- [Exercise data]
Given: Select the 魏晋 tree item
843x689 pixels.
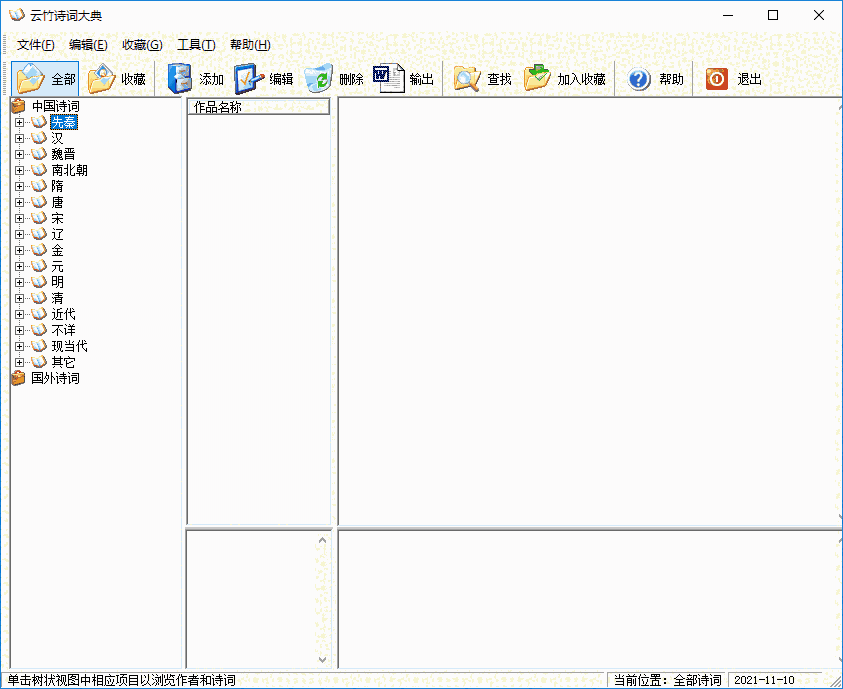Looking at the screenshot, I should (x=63, y=154).

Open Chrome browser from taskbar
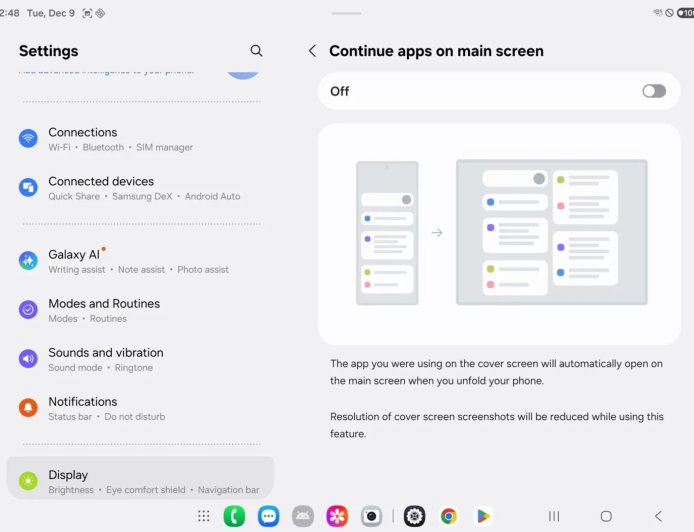coord(449,516)
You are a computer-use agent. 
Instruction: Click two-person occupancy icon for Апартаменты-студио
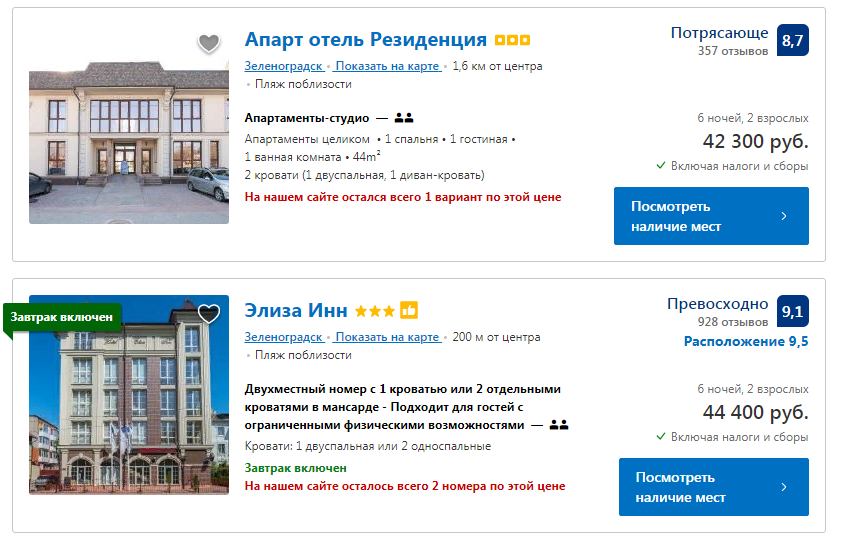404,118
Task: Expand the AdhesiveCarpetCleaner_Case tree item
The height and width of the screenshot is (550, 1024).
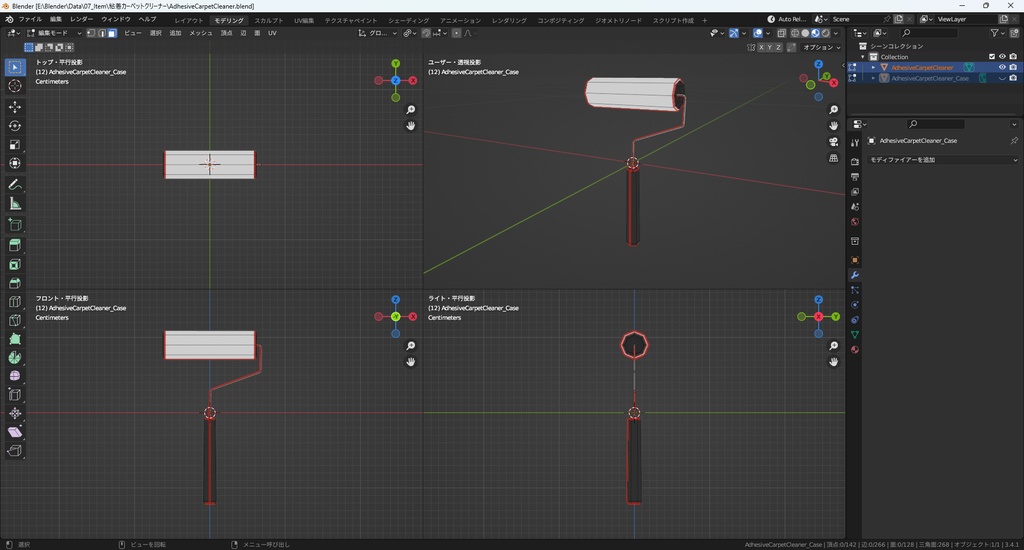Action: [x=873, y=78]
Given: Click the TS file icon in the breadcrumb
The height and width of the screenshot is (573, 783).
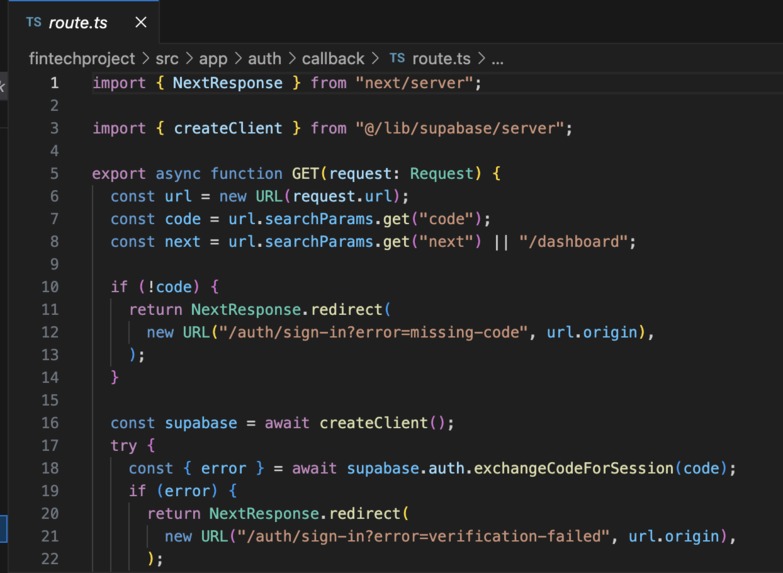Looking at the screenshot, I should [397, 58].
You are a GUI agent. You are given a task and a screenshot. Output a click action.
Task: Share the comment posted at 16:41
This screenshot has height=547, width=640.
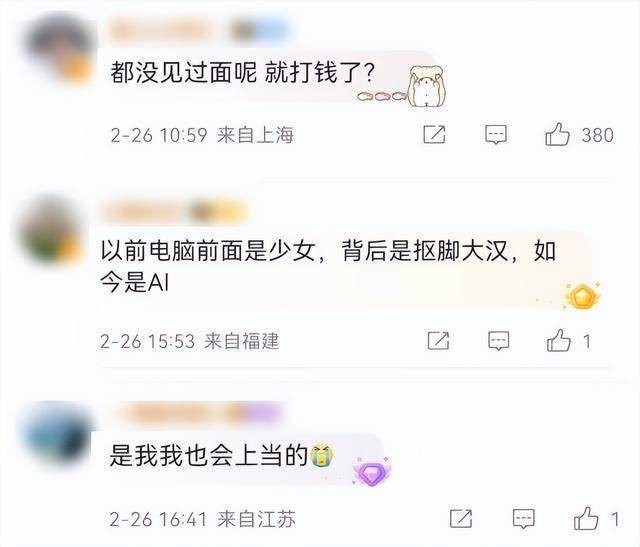point(461,518)
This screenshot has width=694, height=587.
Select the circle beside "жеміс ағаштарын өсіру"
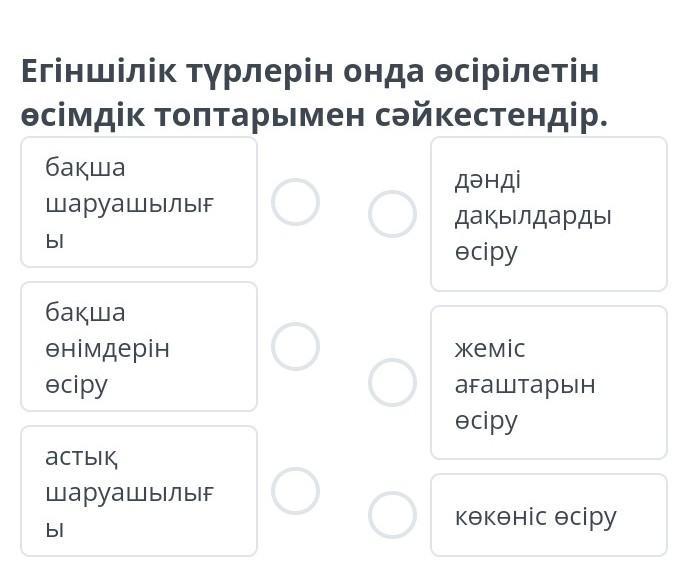click(x=392, y=382)
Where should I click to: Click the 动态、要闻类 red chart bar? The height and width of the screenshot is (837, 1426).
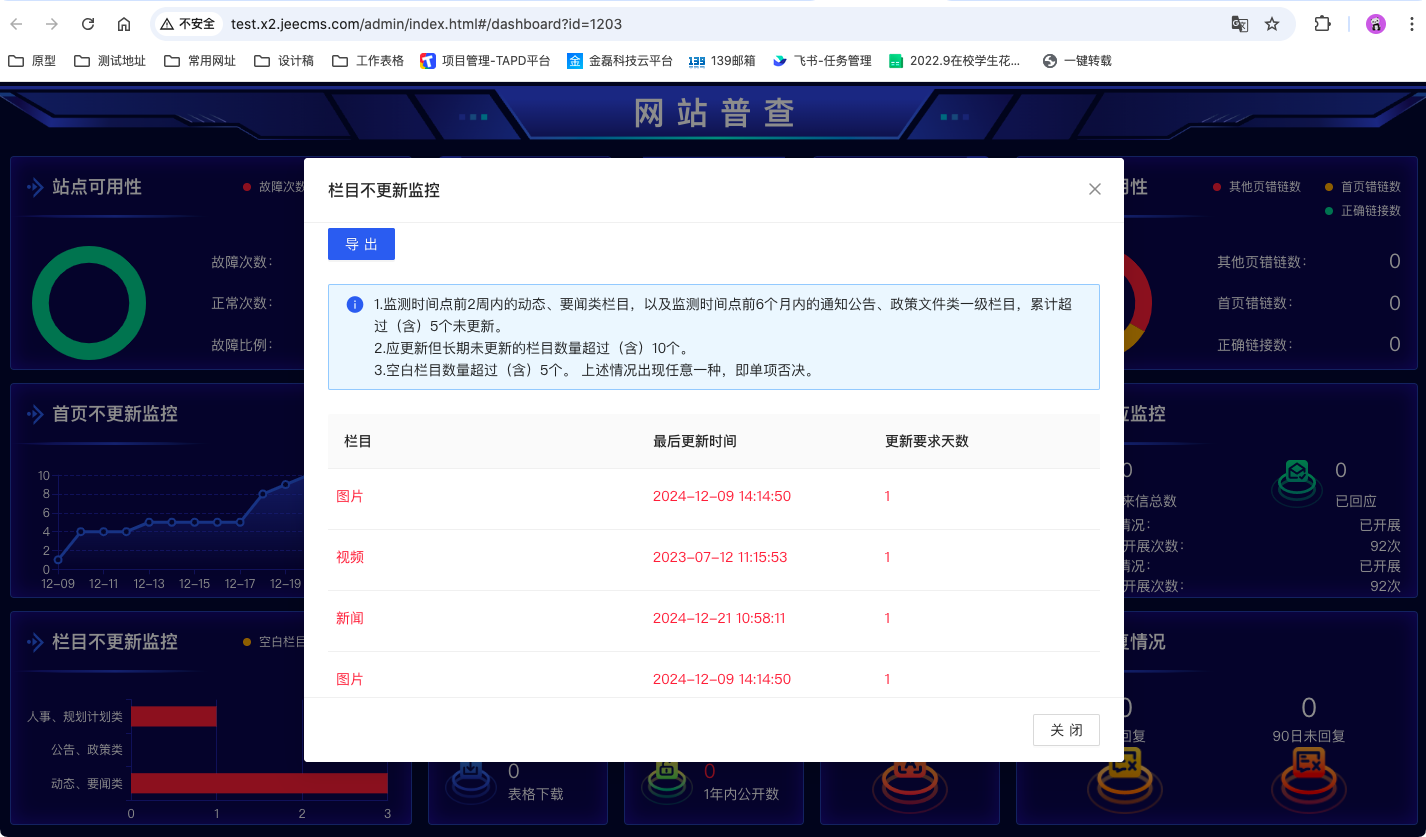[259, 783]
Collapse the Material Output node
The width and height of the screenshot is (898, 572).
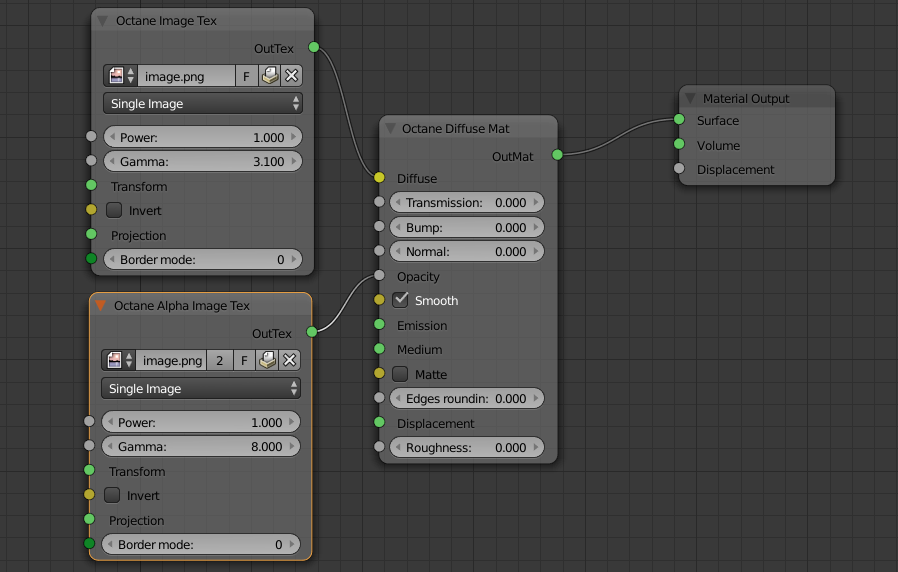click(x=691, y=98)
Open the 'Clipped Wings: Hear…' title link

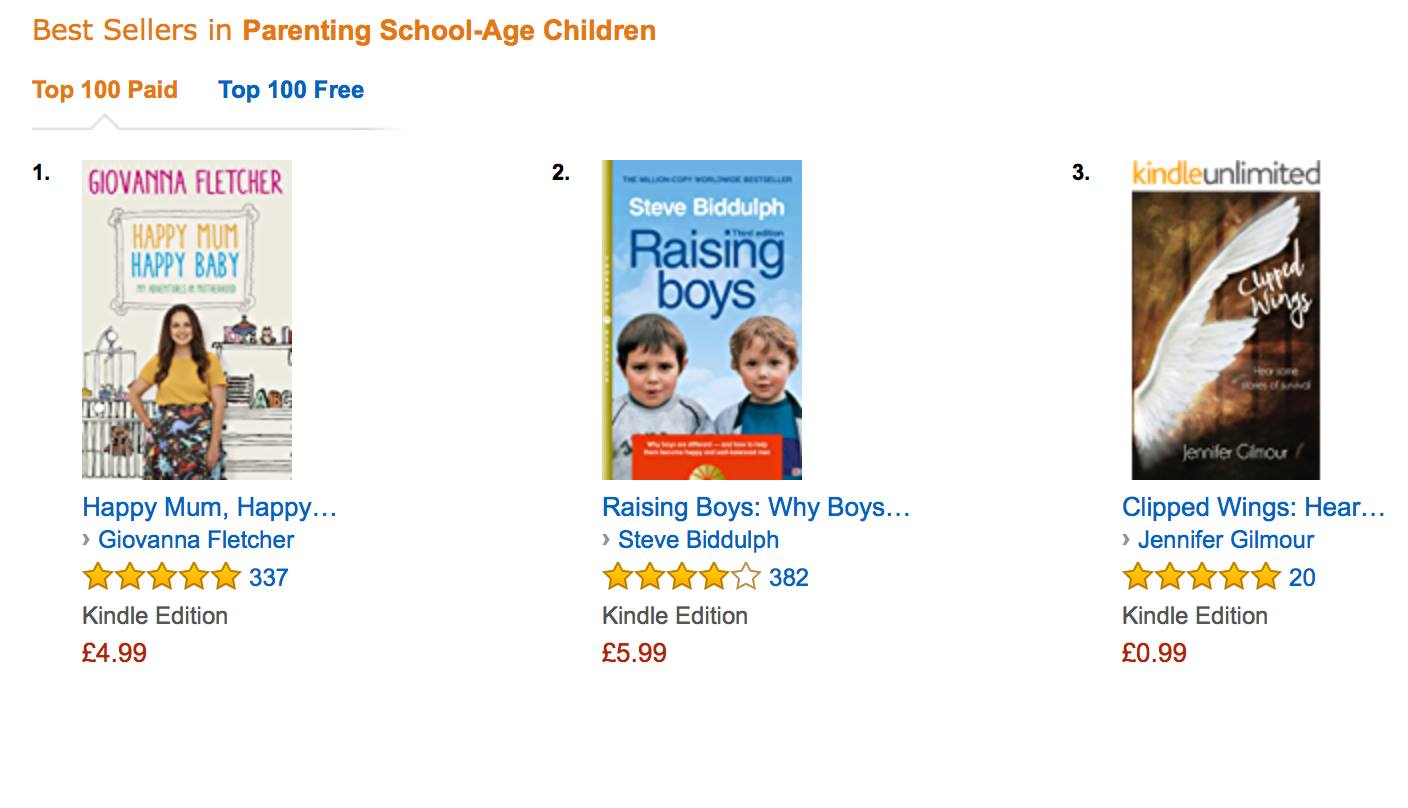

- [Work order] Looking through the records, copy out every line in which the word "Output" is found.

- [Exercise solution]
You are a GUI agent. You are given a task and a screenshot. Output a click action.
Collapse the Material Output node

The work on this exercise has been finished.